AUFGABEN.
(1) Nennen Sie alle Beispiele, die der Textauszug über den Digitalkaufmann für die Rolle eines Unternehmens gegenüber dem Informationssuchenden aufzählt.
(2) Führen Sie den Textauszug über den Digitalkaufmann und den Bundesanzeiger im Stil des Verfassers weiter.

TEXTAUSZUG.
<<<<

Bundesanzeiger 2.0 oder Stalking für Firmen
Den Begriff Digitalkaufmann habe ich mir damals als Blogger-Pseudonym nicht nur deswegen einfallen lassen, weil es lustig klingt – sondern auch, weil ich finde, dass sich auch im digitalen Zeitalter die traditionellen Tugenden und Verpflichtungen eines ehrbaren Kaufmannes mitnichten erübrigt haben. Für einen guten Kaufmann hat es sich beispielsweise seit jeher gehört, sich über potenzielle Geschäftspartner gründlich zu informieren, damit man bei der Kontaktaufnahme weiß, mit wem man es zu tun hat. Globale Geschäfte in Echtzeit machen eine umfassende Auskunft heute nicht unwichtiger, sondern für alle Stakeholder noch viel relevanter. Egal ob Geschäftsbeziehung, zukünftiger Arbeitgeber oder Konkurrent – mehr über die Unternehmen und die dahinter stehenden Personen zu erfahren ist immer wertvoll.
Zu Zeiten der holzgetäfelten Kontorräume in schiefen Fachwerkhäusern führten Geschäftsleute, die neu in Hamburg waren, Empfehlungsschreiben mit sich. Und schon immer haben sich Gesprächspartner bei Dritten vertraulich nach dem Ruf ihres Gegenübers erkundigt. Im 19. und 20. Jahrhundert entwickelten dann die Geschäftswelt und die Zentralstaaten Instrumente, die dazu dienten, Hochstaplern und Serienpleitiers das Leben schwer zu machen. So gibt es heutzutage Firmenpflichtveröffentlichungen, die in Zeitungen und/oder dem Bundesanzeiger, dem Handelsregister usw. erscheinen müssen.

>>>>

AUSGANGSMATERIAL.
<<<<

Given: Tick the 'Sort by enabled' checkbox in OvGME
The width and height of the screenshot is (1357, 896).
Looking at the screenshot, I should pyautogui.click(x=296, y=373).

>>>>

LÖSUNGEN.
(1) Geschäftsbeziehung, zukünftiger Arbeitgeber, Konkurrent

(2)
Der Gedanke ist nach wie vor gut: Finanzdaten, Inhaberstrukturen, usw. sollen alles transparent dargelegt werden. Die Ausführung ist allerdings – nett ausgedrückt: etwas in die Jahre gekommen. Wer schon versucht hat, den Bundesanzeiger für die Informationssuche zu benutzen, wird wissen, dass es nach allem anderen als nach Transparenz aussieht. Der Verlag Bundesanzeiger hat genau wie die Handelskammern, oder der öffentliche Rundfunk, über Jahre hinweg erfolgreich den Kundennutzen an zweite Stelle delegieren können, weil es sich um eine Pflichtveranstaltung handelt. Als Geschäftsmann auf der Suche nach Information (also: als Kunde) hat man daher nicht selten das Gefühl, man könnte genauso gut eine Auskunftei beauftragen – oder glatt einen zwielichtigen Trenchcoat-tragenden Detektiven samt belegter Raucherstimme, ollem 80er-Jahre-Mercedes und übergroßem Aktenkoffer.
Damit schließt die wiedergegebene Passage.